### DIRECTIONS FOR THIS TASK
Copy each entry below without any change.

### PROVIDED RECORDS
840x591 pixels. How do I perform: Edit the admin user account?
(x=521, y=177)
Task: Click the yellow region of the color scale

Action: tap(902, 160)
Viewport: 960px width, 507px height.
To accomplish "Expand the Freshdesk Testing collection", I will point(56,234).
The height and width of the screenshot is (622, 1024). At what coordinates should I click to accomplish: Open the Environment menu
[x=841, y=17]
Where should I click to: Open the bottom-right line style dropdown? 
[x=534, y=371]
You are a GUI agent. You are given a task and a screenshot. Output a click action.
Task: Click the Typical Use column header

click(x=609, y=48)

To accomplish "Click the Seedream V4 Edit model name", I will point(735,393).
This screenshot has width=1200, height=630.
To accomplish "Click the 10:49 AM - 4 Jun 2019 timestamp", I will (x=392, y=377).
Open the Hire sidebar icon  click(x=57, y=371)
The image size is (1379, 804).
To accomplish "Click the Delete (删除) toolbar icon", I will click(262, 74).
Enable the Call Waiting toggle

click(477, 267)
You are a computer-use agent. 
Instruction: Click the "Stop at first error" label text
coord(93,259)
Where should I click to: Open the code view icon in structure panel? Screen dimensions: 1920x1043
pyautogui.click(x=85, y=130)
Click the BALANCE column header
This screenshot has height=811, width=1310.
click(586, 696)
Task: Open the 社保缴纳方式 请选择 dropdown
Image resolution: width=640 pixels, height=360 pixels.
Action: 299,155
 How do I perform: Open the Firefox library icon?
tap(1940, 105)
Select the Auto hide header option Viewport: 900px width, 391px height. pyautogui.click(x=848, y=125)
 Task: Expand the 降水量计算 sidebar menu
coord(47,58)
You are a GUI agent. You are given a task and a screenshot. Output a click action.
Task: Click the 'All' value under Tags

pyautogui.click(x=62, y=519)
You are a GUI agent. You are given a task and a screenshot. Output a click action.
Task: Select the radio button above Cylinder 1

### RESULT BELOW
840x591 pixels. How do I perform: Edit the admin user account?
(x=521, y=177)
Task: Click the yellow region of the color scale

Action: tap(902, 160)
Viewport: 960px width, 507px height.
To accomplish "Expand the Freshdesk Testing collection", I will point(56,234).
The height and width of the screenshot is (622, 1024). At what coordinates should I click to accomplish: Open the Environment menu
[x=841, y=17]
Where should I click to: Open the bottom-right line style dropdown? 
[x=534, y=371]
You are a GUI agent. You are given a task and a screenshot. Output a click action.
Task: Click the Typical Use column header

click(x=609, y=48)

To accomplish "Click the Seedream V4 Edit model name", I will point(735,393).
This screenshot has width=1200, height=630.
To accomplish "Click the 10:49 AM - 4 Jun 2019 timestamp", I will (x=392, y=377).
Open the Hire sidebar icon  click(x=57, y=371)
The image size is (1379, 804).
To accomplish "Click the Delete (删除) toolbar icon", I will click(262, 74).
Enable the Call Waiting toggle

click(477, 267)
You are a computer-use agent. 
Instruction: Click the "Stop at first error" label text
coord(93,259)
Where should I click to: Open the code view icon in structure panel? Screen dimensions: 1920x1043
pyautogui.click(x=85, y=130)
Click the BALANCE column header
This screenshot has height=811, width=1310.
click(586, 696)
Task: Open the 社保缴纳方式 请选择 dropdown
Image resolution: width=640 pixels, height=360 pixels.
Action: 299,155
 How do I perform: Open the Firefox library icon?
tap(1940, 105)
Select the Auto hide header option Viewport: 900px width, 391px height. pyautogui.click(x=848, y=125)
 Task: Expand the 降水量计算 sidebar menu
coord(47,58)
You are a GUI agent. You are given a task and a screenshot. Output a click action.
Task: Click the 'All' value under Tags

pyautogui.click(x=62, y=519)
You are a GUI agent. You are given a task and a screenshot. Output a click action.
Task: Select the radio button above Cylinder 1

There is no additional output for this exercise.